- Developer: WindowsSCOPE
- Platform: Windows, Cloud
- Available in: English
- Type: Computer forensics, Reverse Engineering
- Website: http://www.windowsscope.com

= WindowsSCOPE =

Memory forensics and reverse engineering product

WindowsSCOPE is a memory forensics and reverse engineering product for Windows used for acquiring and analyzing volatile memory. One of its uses is in the detection and reverse engineering of rootkits and other malware. WindowsSCOPE supports acquisition and analysis of Windows computers running Windows XP through Windows 10.

== Acquisition ==

WindowsSCOPE supports both software-based acquisition as well as hardware-assisted methods for both locked and unlocked computers. WindowsSCOPE add-on hardware for memory acquisition uses the PCI Express bus for direct access to system memory.
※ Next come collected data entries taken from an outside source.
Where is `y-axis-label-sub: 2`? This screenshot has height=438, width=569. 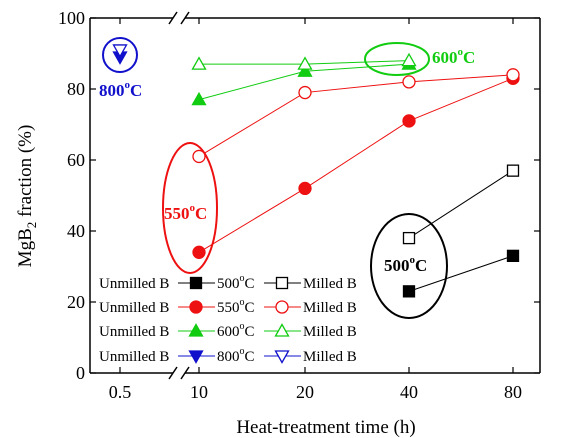 y-axis-label-sub: 2 is located at coordinates (32, 226).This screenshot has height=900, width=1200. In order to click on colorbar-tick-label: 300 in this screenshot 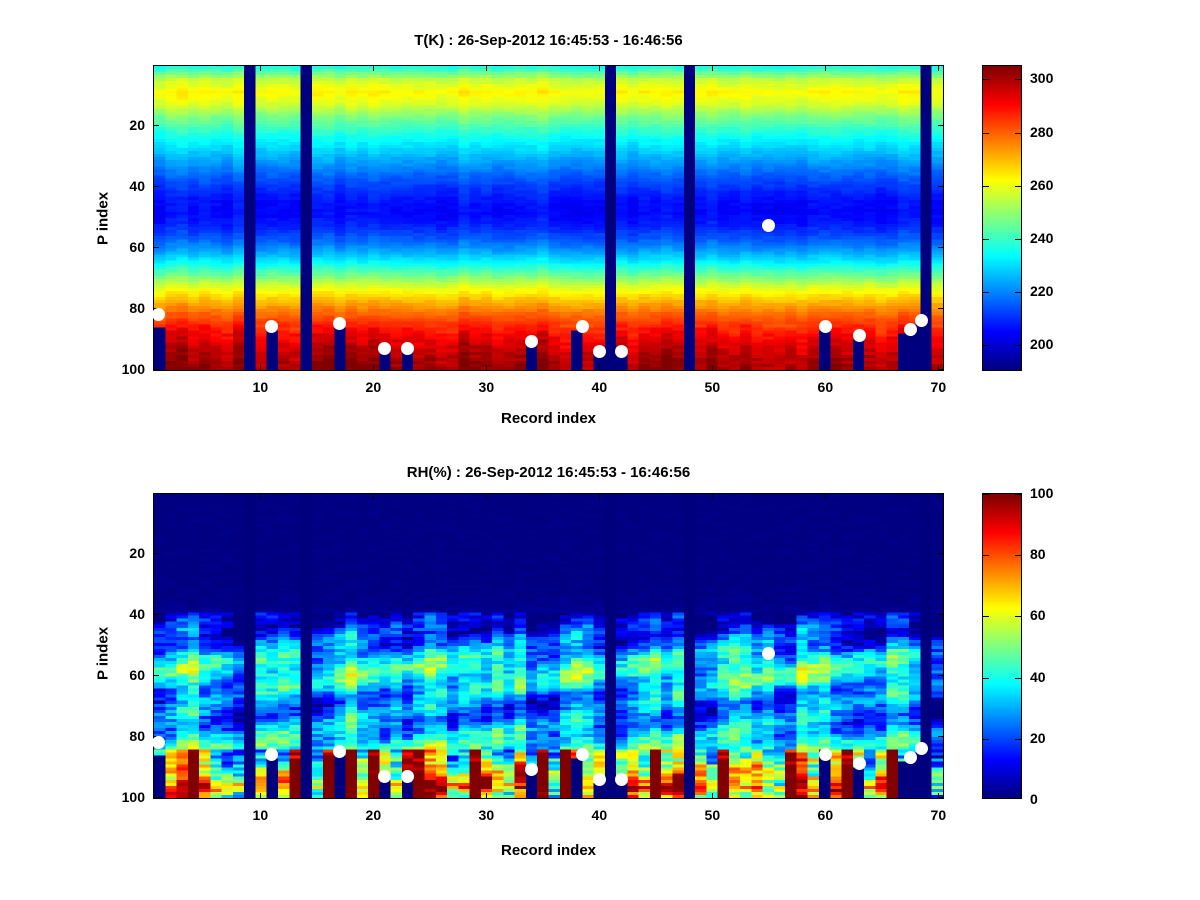, I will do `click(1042, 78)`.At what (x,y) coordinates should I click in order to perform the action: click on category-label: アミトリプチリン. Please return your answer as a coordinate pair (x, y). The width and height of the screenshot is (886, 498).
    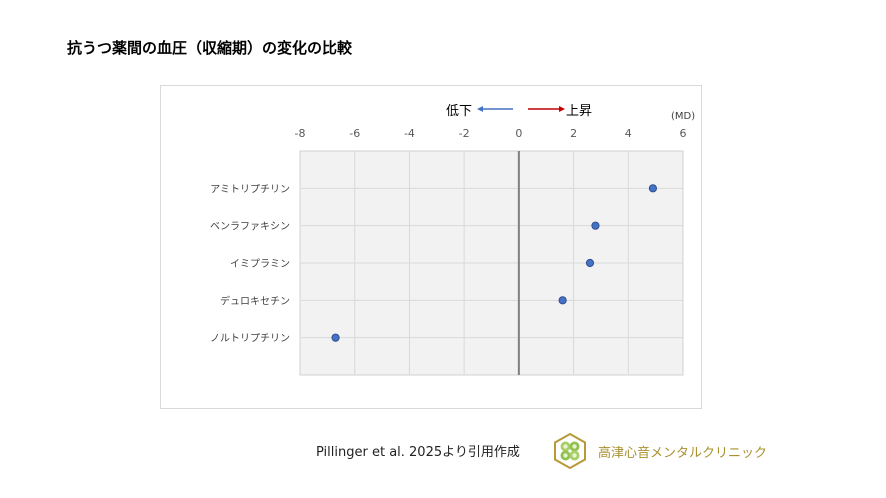
    Looking at the image, I should click on (250, 189).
Memory snapshots acquired with WindowsSCOPE are stored in a repository. Memory snapshots in the repository can be compared to track changes in the system over time.

== Analysis ==

WindowsSCOPE shows processes, DLLs, and drivers running the computer at the time of the memory snapshot as well as open network sockets, file handles, and registry key handles. It also provides disassembly and control-flow graphing for executable code. WindowsSCOPE Live is a version of the tool that allows analysis to be performed from a mobile device.